Activity:
Pull each line holding "computer" out of the entries below.

[Saved data entries]
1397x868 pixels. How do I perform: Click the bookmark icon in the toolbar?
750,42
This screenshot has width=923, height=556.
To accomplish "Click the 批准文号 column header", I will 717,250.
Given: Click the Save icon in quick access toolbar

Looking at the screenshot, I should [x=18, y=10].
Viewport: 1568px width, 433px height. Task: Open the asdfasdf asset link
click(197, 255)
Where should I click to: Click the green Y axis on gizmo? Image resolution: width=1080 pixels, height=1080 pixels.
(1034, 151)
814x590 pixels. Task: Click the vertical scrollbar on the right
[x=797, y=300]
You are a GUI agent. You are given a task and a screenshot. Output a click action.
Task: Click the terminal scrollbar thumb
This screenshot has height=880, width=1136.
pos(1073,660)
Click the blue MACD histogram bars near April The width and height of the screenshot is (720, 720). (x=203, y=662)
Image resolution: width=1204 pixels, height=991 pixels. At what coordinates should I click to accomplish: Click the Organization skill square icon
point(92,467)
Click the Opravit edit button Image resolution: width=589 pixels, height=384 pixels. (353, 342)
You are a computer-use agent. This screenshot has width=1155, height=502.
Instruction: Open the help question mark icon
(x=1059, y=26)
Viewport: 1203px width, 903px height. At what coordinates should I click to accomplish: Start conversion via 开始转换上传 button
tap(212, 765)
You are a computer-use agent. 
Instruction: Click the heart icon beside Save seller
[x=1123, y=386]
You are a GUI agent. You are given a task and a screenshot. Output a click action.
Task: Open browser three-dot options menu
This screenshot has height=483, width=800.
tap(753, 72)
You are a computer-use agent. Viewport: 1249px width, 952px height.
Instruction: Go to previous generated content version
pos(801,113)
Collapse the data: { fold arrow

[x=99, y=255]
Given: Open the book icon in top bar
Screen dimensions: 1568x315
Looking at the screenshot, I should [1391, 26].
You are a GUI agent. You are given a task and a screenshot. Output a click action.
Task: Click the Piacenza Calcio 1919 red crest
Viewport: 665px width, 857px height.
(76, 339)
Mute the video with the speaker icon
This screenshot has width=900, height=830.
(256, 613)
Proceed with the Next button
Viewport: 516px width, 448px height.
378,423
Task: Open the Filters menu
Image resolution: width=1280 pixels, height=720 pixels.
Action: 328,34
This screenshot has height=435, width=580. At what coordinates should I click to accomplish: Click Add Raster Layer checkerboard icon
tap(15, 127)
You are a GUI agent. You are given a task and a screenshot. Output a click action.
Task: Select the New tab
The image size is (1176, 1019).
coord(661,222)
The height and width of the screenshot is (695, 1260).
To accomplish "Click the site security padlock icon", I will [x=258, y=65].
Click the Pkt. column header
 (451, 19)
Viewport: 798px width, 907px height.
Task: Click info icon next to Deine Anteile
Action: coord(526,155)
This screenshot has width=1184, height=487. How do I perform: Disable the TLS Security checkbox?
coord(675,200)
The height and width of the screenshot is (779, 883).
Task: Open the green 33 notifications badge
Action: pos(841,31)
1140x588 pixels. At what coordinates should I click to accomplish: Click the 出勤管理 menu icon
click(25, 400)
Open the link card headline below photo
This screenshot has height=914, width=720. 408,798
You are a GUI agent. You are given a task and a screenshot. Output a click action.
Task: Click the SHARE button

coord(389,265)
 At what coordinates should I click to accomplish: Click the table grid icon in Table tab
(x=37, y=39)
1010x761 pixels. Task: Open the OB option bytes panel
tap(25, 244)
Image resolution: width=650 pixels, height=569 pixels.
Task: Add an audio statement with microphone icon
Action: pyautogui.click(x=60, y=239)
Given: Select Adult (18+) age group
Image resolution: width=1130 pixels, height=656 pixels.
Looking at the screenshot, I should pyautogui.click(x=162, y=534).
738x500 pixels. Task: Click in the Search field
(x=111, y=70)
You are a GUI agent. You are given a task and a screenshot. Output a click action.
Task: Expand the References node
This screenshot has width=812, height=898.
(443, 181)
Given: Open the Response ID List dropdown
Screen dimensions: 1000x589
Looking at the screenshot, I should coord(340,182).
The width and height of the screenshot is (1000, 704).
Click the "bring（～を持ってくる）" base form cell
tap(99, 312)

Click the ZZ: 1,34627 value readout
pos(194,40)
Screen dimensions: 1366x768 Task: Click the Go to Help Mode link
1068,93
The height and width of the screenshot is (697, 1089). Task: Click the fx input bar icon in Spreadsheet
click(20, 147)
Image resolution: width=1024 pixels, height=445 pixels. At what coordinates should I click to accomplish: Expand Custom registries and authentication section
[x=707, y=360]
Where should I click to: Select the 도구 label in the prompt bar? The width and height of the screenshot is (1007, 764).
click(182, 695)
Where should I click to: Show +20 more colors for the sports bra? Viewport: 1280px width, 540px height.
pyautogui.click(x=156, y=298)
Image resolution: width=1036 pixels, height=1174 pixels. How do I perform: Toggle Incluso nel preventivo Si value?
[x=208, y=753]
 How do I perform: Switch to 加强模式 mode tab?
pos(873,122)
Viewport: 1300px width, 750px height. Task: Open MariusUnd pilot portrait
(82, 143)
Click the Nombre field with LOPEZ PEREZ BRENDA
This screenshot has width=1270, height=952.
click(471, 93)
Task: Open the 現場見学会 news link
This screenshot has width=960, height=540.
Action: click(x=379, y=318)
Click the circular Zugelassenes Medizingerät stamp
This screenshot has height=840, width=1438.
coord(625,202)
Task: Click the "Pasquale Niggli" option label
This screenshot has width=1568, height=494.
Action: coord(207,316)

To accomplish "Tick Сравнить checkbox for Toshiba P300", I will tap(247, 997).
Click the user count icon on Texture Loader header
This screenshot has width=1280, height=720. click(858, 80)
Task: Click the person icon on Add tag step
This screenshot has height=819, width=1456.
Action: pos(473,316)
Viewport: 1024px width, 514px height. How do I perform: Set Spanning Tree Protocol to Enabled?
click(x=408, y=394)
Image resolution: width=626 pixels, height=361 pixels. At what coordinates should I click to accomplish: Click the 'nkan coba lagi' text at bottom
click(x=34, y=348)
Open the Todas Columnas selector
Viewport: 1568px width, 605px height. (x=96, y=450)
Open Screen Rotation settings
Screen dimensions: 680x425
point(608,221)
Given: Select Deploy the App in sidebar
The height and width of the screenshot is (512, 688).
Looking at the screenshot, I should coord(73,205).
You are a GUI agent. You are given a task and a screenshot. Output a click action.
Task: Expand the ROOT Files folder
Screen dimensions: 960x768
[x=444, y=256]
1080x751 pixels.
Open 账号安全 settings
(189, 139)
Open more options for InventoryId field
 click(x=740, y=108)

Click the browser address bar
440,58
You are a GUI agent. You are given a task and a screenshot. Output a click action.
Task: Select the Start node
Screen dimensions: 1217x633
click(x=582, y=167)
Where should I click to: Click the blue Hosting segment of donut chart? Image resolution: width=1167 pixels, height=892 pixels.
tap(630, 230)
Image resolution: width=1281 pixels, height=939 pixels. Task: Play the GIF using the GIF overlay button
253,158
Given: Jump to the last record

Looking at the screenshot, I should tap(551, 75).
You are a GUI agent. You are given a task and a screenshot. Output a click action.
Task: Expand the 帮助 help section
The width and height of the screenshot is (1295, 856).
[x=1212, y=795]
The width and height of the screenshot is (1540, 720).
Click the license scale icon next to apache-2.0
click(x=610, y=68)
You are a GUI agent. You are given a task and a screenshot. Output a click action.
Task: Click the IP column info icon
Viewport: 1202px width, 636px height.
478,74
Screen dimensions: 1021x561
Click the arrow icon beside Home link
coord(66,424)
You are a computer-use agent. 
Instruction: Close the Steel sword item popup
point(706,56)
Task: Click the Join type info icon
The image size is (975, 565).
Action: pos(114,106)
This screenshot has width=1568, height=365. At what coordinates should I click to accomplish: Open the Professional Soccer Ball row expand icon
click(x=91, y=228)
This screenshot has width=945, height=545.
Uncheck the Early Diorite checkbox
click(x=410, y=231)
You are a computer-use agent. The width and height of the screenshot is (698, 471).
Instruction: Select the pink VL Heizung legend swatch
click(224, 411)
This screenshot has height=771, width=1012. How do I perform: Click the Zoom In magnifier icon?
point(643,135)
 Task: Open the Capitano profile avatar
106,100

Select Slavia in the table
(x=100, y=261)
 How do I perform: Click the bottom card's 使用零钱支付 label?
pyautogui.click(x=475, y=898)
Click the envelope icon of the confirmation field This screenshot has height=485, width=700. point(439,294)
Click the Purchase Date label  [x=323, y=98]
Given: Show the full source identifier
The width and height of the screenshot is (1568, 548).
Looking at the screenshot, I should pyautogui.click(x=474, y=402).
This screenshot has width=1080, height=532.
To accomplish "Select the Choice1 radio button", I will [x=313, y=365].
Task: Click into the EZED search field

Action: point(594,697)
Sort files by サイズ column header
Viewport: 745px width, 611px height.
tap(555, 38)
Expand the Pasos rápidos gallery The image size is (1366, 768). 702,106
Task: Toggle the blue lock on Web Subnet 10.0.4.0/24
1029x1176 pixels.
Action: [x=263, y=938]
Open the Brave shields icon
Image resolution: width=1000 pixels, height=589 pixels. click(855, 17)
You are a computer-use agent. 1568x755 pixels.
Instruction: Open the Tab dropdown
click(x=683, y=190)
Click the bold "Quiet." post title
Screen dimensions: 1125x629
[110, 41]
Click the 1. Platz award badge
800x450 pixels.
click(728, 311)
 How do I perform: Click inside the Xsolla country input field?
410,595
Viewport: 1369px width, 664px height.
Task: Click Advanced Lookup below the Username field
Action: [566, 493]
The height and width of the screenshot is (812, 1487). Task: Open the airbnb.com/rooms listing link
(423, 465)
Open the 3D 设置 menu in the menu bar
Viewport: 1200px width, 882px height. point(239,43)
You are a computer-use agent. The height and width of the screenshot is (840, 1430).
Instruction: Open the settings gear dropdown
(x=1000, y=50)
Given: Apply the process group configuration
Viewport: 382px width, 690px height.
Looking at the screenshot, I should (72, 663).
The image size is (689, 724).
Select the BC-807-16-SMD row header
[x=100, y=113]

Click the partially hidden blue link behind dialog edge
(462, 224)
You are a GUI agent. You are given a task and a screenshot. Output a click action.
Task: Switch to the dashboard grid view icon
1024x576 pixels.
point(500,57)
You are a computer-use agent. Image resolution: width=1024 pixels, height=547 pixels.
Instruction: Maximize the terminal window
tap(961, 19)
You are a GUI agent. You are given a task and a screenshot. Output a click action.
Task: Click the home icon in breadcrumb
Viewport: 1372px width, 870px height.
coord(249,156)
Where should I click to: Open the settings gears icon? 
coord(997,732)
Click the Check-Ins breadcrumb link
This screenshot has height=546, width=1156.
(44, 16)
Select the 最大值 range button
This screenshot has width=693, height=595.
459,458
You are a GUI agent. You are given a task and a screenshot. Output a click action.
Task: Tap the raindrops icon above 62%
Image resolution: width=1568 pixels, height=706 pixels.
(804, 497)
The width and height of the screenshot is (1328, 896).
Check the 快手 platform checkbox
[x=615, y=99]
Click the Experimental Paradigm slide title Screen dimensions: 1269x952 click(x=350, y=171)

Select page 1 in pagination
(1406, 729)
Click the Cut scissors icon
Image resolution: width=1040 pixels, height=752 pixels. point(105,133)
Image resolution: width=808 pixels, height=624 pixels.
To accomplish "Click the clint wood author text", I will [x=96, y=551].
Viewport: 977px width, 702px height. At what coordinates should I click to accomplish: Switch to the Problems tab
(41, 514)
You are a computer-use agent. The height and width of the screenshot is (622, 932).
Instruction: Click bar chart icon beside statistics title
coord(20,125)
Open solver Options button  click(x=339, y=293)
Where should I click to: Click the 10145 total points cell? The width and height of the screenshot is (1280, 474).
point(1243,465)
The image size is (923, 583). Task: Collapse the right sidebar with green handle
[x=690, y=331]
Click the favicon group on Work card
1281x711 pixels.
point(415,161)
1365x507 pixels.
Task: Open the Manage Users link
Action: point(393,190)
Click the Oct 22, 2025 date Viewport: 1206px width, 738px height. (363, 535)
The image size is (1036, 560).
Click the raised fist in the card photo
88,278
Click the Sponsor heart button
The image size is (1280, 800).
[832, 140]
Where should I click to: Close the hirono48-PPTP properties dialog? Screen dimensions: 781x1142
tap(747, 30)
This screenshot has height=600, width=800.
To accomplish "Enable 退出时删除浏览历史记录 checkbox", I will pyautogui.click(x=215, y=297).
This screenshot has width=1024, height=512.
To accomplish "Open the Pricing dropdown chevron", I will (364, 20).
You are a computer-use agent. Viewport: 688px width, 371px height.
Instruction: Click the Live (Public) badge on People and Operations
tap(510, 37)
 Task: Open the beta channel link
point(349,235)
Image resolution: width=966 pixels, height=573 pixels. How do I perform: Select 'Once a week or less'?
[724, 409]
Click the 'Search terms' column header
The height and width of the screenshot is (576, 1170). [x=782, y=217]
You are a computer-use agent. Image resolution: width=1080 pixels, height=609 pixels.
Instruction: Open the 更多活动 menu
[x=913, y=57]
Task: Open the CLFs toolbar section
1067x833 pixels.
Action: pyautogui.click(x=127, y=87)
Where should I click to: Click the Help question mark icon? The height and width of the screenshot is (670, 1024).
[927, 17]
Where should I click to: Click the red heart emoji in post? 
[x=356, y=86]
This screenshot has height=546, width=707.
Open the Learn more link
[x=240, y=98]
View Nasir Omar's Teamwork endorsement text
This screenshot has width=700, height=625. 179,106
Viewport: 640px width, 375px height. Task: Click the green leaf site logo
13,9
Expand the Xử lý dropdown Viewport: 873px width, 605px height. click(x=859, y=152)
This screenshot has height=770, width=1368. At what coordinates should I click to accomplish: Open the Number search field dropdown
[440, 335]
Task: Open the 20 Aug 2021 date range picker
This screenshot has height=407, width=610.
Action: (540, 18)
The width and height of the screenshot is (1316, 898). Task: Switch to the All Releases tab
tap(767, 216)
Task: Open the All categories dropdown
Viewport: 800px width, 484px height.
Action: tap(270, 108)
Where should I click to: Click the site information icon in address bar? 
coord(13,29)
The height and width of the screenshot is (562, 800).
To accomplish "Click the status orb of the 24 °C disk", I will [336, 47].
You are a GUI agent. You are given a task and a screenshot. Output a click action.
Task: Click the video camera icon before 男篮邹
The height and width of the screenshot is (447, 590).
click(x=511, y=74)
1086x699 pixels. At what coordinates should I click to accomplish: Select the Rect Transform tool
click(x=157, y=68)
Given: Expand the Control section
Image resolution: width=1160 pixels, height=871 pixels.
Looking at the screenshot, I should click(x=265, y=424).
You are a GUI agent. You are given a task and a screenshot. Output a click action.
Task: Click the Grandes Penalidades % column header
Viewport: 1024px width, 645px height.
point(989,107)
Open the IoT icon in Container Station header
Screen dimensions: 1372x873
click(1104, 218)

Output below:
You are a computer-use agent. This screenshot has width=1155, height=502.
You are a computer-use agent. 
You are a computer-use agent. Viewport: 1249px width, 952px height.
You are a computer-use agent. 
You are a computer-use agent. The width and height of the screenshot is (698, 471).
You are a computer-use agent. 1568x755 pixels.
You are a computer-use agent. The height and width of the screenshot is (840, 1430).
You are a computer-use agent. Image resolution: width=1024 pixels, height=547 pixels.
You are a computer-use agent. The height and width of the screenshot is (622, 932).
You are a computer-use agent. Viewport: 688px width, 371px height.
You are a computer-use agent. Image resolution: width=1080 pixels, height=609 pixels.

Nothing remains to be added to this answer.